59. Jewish Heritage Collection: Oral history interview with George Chaplin
- Date:
- 10/3/1995
- Description:
- George Chaplin, in follow-up to his September 27, 1995, interview (Mss. 1035-040), recalls some of the other Jewish families that lived in his native city, Columbia, South Carolina, in particular his relatives, the Berkovitzes. He remembers sensing a separation between Columbia's German Jews and the more recent Jewish immigrants from Russia and Poland. He describes incidences of antisemitism he experienced in school, noting he was "made to feel something of an outsider." When Chaplin was in high school, his family moved to Greenville, where his father opened Piedmont Pawnshop across the street from Zaglin's kosher meat market. The interviewee attended Clemson Agricultural College, at that time a military academy, and was responsible for ending compulsory church attendance each Sunday for the cadets. Chaplin, who comments on the necessary functions of newspapers and their editors, discusses his long career in newspaper journalism. First he worked for the conservative Greenville Piedmont in Greenville, South Carolina, right out of Clemson (he took a leave of absence from the Greenville Piedmont to accept the year-long Nieman Fellowship at Harvard, where he studied race relations and formed a discussion group consisting of Nieman fellows and black graduate students); then the Stars and Stripes Pacific during World War II; David Stern's Camden, New Jersey, papers, prior to and during a strike in 1947; the liberal San Diego Journal in the late 1940s, when the paper won a national award for investigative reporting; David Stern's "crusading paper," the New Orleans Item, which ultimately was sold to its competitor, the Times-Picayune; and finally the Honolulu Advertiser, from 1958 to retirement, during which time the paper won sixty national awards. Chaplin talks about his younger sister, Kay, and her family; his perception of race relations in Charleston in the late 1940s; his religious practices, and why he and his wife, Esta Solomon Chaplin, who both came from strict Orthodox families, chose to raise their two children in the Reform tradition. He is joined briefly during the interview by Esta. His daughter, Jerri, provided comments and corrections to the transcript during proofing.

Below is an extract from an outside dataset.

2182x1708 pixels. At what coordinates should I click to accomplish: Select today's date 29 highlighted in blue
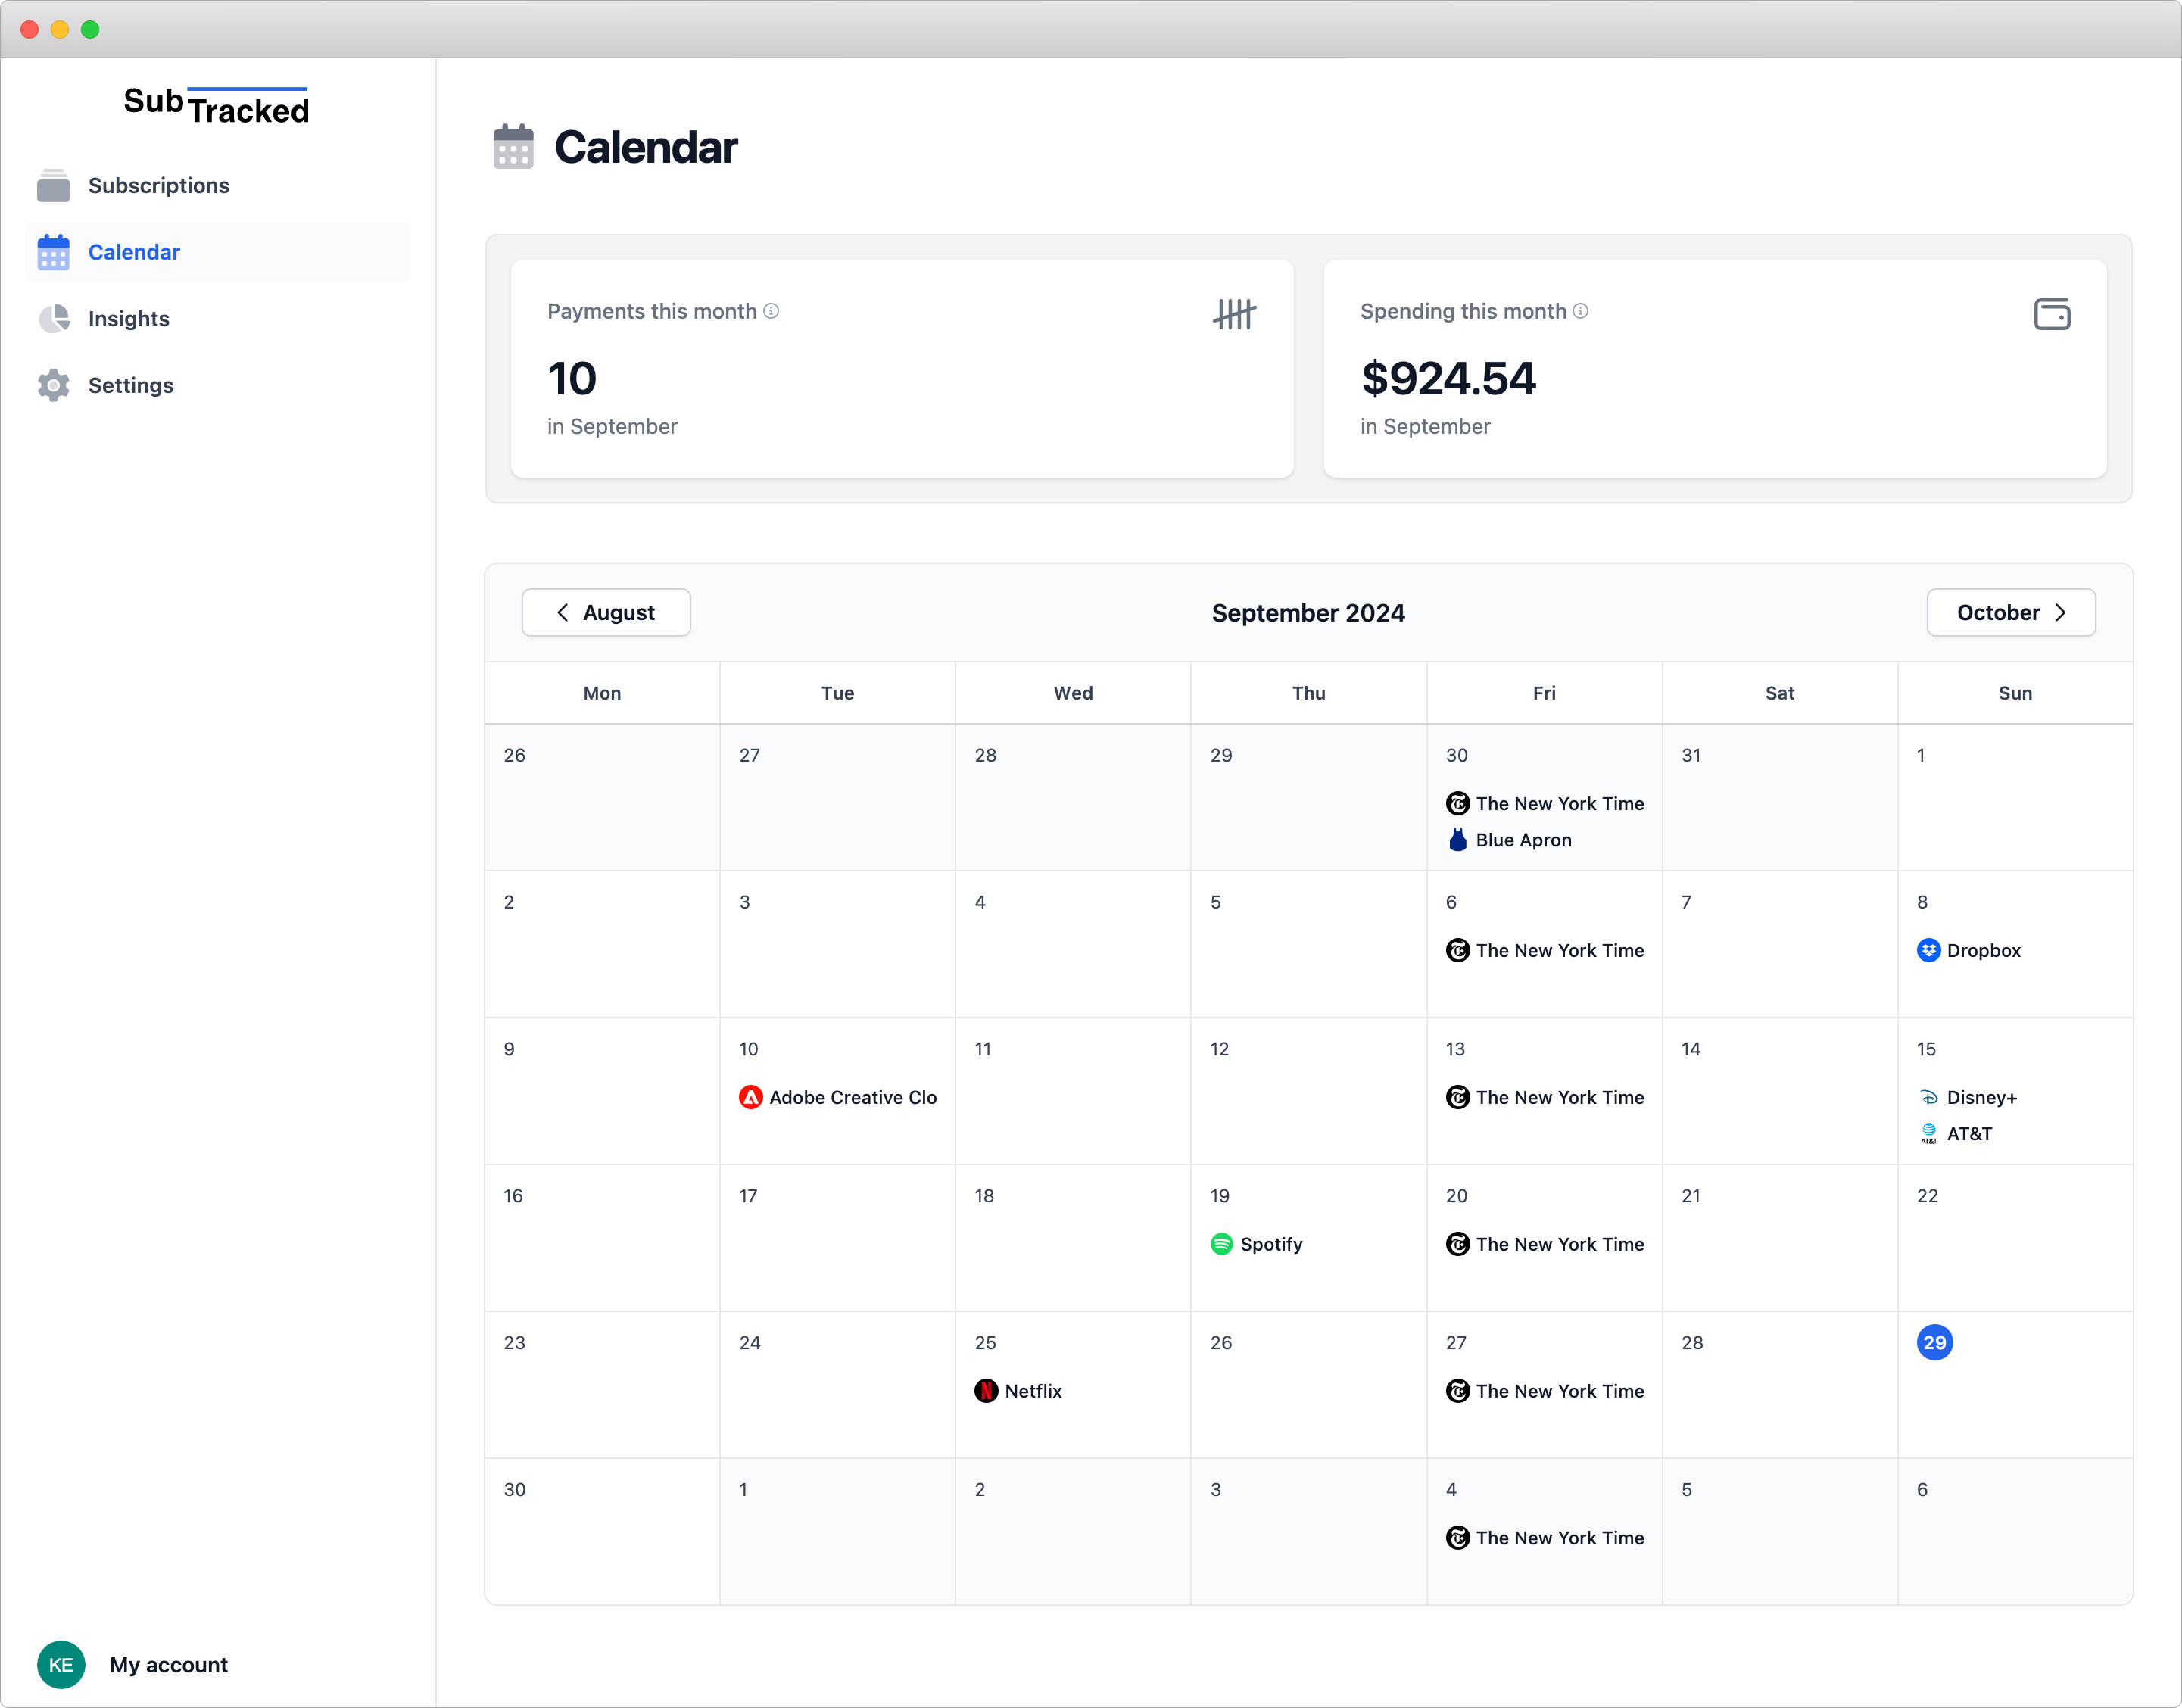1934,1342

60. Jewish Heritage Collection: Oral history interview with Pincus Kolender
- Date:
- 4/27/1997
- Description:
- Holocaust survivor, Pincus Kolender, tells the story of his life from his boyhood in Bochnia, Poland, to the significance of the Holocaust Memorial in his adopted city of Charleston, South Carolina, where he and his wife, Renee, a fellow survivor, raised their children. He describes life in Bochnias Jewish ghetto after the Nazi invasion of Poland in 1939, his captivity at Birkenau, Buna, and Auschwitz, evading selection for the gas chambers, being wounded in an Allied air attack, surviving a death march, escaping the Nazis, hiding in the Czech forest, working for an American army unit, and immigrating to America.